*EXERCISE DETAILS:*
Retype each line below without a single alteration.

*LISTED ENTRIES:*

= Beginning of Section =

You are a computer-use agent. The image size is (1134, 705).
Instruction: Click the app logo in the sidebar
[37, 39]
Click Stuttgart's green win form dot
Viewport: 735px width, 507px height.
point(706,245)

= End of Section =

*SOLUTION TO THIS TASK:*
You are a computer-use agent. The image size is (1134, 705).
Instruction: Click the app logo in the sidebar
[37, 39]
Click Stuttgart's green win form dot
Viewport: 735px width, 507px height.
point(706,245)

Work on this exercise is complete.